What the task asks :: All of the entries below are to be retyped exactly.

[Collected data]

--

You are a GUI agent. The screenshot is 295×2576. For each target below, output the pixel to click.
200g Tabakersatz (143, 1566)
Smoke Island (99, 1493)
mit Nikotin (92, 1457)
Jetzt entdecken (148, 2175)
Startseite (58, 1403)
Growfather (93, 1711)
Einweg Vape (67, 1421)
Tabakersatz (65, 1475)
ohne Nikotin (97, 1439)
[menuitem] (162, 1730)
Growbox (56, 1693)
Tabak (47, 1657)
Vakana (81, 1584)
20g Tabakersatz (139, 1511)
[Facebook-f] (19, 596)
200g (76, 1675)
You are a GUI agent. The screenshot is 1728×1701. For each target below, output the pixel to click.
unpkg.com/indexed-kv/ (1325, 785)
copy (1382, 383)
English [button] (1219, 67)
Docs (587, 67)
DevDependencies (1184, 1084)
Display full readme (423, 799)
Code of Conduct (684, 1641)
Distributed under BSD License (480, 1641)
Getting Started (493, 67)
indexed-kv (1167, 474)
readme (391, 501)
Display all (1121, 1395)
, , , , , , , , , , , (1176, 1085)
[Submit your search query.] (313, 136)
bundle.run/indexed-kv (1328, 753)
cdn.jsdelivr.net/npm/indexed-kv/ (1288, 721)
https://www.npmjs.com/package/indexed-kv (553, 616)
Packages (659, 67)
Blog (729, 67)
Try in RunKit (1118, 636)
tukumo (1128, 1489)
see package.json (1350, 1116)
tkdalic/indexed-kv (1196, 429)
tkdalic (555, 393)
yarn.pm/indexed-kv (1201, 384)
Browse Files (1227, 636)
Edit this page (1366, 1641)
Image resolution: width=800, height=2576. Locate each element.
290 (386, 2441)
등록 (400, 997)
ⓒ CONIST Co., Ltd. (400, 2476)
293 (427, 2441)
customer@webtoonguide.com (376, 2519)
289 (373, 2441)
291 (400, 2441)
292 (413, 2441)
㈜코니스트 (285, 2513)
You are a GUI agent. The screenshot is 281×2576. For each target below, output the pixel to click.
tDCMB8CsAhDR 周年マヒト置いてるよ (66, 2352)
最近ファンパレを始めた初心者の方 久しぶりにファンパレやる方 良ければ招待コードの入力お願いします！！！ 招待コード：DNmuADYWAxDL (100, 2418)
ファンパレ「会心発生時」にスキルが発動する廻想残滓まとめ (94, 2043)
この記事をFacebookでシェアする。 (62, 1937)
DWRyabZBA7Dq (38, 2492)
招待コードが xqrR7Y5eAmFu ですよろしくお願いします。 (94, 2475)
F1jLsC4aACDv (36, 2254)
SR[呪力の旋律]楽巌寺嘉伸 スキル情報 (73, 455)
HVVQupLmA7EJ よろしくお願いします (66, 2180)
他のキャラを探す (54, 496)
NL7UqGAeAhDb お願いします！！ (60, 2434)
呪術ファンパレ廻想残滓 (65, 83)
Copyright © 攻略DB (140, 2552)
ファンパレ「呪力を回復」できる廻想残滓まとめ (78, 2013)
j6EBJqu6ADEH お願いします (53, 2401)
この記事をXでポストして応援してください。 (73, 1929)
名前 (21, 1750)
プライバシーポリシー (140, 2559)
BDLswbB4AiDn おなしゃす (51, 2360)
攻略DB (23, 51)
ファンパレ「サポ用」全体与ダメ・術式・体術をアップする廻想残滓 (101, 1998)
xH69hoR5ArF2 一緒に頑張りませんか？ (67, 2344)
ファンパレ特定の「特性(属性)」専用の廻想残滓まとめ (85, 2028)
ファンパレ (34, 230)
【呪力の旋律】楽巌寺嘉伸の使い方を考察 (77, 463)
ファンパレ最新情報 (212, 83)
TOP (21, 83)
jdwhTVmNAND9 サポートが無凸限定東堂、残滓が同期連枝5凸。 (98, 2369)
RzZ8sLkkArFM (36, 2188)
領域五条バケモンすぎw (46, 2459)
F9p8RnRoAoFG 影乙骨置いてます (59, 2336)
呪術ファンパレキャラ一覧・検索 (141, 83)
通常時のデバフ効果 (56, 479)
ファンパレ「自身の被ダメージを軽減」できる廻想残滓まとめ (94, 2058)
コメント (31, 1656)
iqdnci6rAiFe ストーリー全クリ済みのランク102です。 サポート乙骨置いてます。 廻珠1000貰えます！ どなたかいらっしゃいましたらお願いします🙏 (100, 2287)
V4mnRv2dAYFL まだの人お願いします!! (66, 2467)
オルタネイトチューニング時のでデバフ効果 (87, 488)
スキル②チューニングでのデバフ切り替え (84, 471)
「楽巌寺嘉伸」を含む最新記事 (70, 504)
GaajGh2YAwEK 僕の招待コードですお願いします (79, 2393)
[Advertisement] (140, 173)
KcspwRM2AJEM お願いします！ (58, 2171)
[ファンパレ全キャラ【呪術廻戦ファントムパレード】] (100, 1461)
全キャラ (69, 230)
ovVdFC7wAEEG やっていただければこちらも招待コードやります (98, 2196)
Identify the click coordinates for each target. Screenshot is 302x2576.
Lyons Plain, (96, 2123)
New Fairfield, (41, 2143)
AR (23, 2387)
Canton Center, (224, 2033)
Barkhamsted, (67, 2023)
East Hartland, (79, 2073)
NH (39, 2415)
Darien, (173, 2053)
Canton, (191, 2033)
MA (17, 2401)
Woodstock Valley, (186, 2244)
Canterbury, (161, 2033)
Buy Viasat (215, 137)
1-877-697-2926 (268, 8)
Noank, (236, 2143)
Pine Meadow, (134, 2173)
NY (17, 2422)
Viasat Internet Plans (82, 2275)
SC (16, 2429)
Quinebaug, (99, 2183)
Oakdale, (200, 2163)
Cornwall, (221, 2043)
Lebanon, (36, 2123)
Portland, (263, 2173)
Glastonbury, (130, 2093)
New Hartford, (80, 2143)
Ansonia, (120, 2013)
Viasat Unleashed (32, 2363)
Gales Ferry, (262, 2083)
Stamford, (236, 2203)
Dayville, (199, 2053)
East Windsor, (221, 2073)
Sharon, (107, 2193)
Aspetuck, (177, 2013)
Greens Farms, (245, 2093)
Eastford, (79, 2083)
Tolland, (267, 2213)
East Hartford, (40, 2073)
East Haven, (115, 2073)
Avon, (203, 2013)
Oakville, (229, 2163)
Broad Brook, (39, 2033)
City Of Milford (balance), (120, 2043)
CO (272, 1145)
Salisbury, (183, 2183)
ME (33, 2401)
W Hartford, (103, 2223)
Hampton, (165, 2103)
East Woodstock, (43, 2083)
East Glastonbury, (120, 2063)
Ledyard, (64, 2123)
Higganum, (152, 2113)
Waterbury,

--

Response ::
You are a GUI agent. The screenshot is 295×2576. For each target below, output the pixel to click.
200g Tabakersatz (143, 1566)
Smoke Island (99, 1493)
mit Nikotin (92, 1457)
Jetzt entdecken (148, 2175)
Startseite (58, 1403)
Growfather (93, 1711)
Einweg Vape (67, 1421)
Tabakersatz (65, 1475)
ohne Nikotin (97, 1439)
[menuitem] (162, 1730)
Growbox (56, 1693)
Tabak (47, 1657)
Vakana (81, 1584)
20g Tabakersatz (139, 1511)
[Facebook-f] (19, 596)
200g (76, 1675)
You are a GUI agent. The screenshot is 1728×1701. For each target below, output the pixel to click.
unpkg.com/indexed-kv/ (1325, 785)
copy (1382, 383)
English [button] (1219, 67)
Docs (587, 67)
DevDependencies (1184, 1084)
Display full readme (423, 799)
Code of Conduct (684, 1641)
Distributed under BSD License (480, 1641)
Getting Started (493, 67)
indexed-kv (1167, 474)
readme (391, 501)
Display all (1121, 1395)
, , , , , , , , , , , (1176, 1085)
[Submit your search query.] (313, 136)
bundle.run/indexed-kv (1328, 753)
cdn.jsdelivr.net/npm/indexed-kv/ (1288, 721)
https://www.npmjs.com/package/indexed-kv (553, 616)
Packages (659, 67)
Blog (729, 67)
Try in RunKit (1118, 636)
tukumo (1128, 1489)
see package.json (1350, 1116)
tkdalic/indexed-kv (1196, 429)
tkdalic (555, 393)
yarn.pm/indexed-kv (1201, 384)
Browse Files (1227, 636)
Edit this page (1366, 1641)
Image resolution: width=800, height=2576. Locate each element.
290 (386, 2441)
등록 (400, 997)
ⓒ CONIST Co., Ltd. (400, 2476)
293 (427, 2441)
customer@webtoonguide.com (376, 2519)
289 (373, 2441)
291 (400, 2441)
292 (413, 2441)
㈜코니스트 (285, 2513)
You are a GUI agent. The screenshot is 281×2576. For each target below, output the pixel to click.
tDCMB8CsAhDR 周年マヒト置いてるよ (66, 2352)
最近ファンパレを始めた初心者の方 久しぶりにファンパレやる方 良ければ招待コードの入力お願いします！！！ 招待コード：DNmuADYWAxDL (100, 2418)
ファンパレ「会心発生時」にスキルが発動する廻想残滓まとめ (94, 2043)
この記事をFacebookでシェアする。 (62, 1937)
DWRyabZBA7Dq (38, 2492)
招待コードが xqrR7Y5eAmFu ですよろしくお願いします。 (94, 2475)
F1jLsC4aACDv (36, 2254)
SR[呪力の旋律]楽巌寺嘉伸 スキル情報 (73, 455)
HVVQupLmA7EJ よろしくお願いします (66, 2180)
他のキャラを探す (54, 496)
NL7UqGAeAhDb お願いします！！ (60, 2434)
呪術ファンパレ廻想残滓 (65, 83)
Copyright © 攻略DB (140, 2552)
ファンパレ「呪力を回復」できる廻想残滓まとめ (78, 2013)
j6EBJqu6ADEH お願いします (53, 2401)
この記事をXでポストして応援してください。 (73, 1929)
名前 (21, 1750)
プライバシーポリシー (140, 2559)
BDLswbB4AiDn おなしゃす (51, 2360)
攻略DB (23, 51)
ファンパレ「サポ用」全体与ダメ・術式・体術をアップする廻想残滓 (101, 1998)
xH69hoR5ArF2 一緒に頑張りませんか？ (67, 2344)
ファンパレ特定の「特性(属性)」専用の廻想残滓まとめ (85, 2028)
ファンパレ (34, 230)
【呪力の旋律】楽巌寺嘉伸の使い方を考察 (77, 463)
ファンパレ最新情報 (212, 83)
TOP (21, 83)
jdwhTVmNAND9 サポートが無凸限定東堂、残滓が同期連枝5凸。 (98, 2369)
RzZ8sLkkArFM (36, 2188)
領域五条バケモンすぎw (46, 2459)
F9p8RnRoAoFG 影乙骨置いてます (59, 2336)
呪術ファンパレキャラ一覧・検索 (141, 83)
通常時のデバフ効果 (56, 479)
ファンパレ「自身の被ダメージを軽減」できる廻想残滓まとめ (94, 2058)
コメント (31, 1656)
iqdnci6rAiFe ストーリー全クリ済みのランク102です。 サポート乙骨置いてます。 廻珠1000貰えます！ どなたかいらっしゃいましたらお願いします🙏 (100, 2287)
V4mnRv2dAYFL まだの人お願いします!! (66, 2467)
オルタネイトチューニング時のでデバフ効果 (87, 488)
スキル②チューニングでのデバフ切り替え (84, 471)
「楽巌寺嘉伸」を含む最新記事 (70, 504)
GaajGh2YAwEK 僕の招待コードですお願いします (79, 2393)
[Advertisement] (140, 173)
KcspwRM2AJEM お願いします！ (58, 2171)
[ファンパレ全キャラ【呪術廻戦ファントムパレード】] (100, 1461)
全キャラ (69, 230)
ovVdFC7wAEEG やっていただければこちらも招待コードやります (98, 2196)
Identify the click coordinates for each target. Screenshot is 302x2576.
Lyons Plain, (96, 2123)
New Fairfield, (41, 2143)
AR (23, 2387)
Canton Center, (224, 2033)
Barkhamsted, (67, 2023)
East Hartland, (79, 2073)
NH (39, 2415)
Darien, (173, 2053)
Canton, (191, 2033)
MA (17, 2401)
Woodstock Valley, (186, 2244)
Canterbury, (161, 2033)
Buy Viasat (215, 137)
1-877-697-2926 (268, 8)
Noank, (236, 2143)
Pine Meadow, (134, 2173)
NY (17, 2422)
Viasat Internet Plans (82, 2275)
SC (16, 2429)
Quinebaug, (99, 2183)
Oakdale, (200, 2163)
Cornwall, (221, 2043)
Lebanon, (36, 2123)
Portland, (263, 2173)
Glastonbury, (130, 2093)
New Hartford, (80, 2143)
Ansonia, (120, 2013)
Viasat Unleashed (32, 2363)
Gales Ferry, (262, 2083)
Stamford, (236, 2203)
Dayville, (199, 2053)
East Windsor, (221, 2073)
Sharon, (107, 2193)
Aspetuck, (177, 2013)
Greens Farms, (245, 2093)
Eastford, (79, 2083)
Tolland, (267, 2213)
East Hartford, (40, 2073)
East Haven, (115, 2073)
Avon, (203, 2013)
Oakville, (229, 2163)
Broad Brook, (39, 2033)
City Of Milford (balance), (120, 2043)
CO (272, 1145)
Salisbury, (183, 2183)
ME (33, 2401)
W Hartford, (103, 2223)
Hampton, (165, 2103)
East Woodstock, (43, 2083)
East Glastonbury, (120, 2063)
Ledyard, (64, 2123)
Higganum, (152, 2113)
Waterbury,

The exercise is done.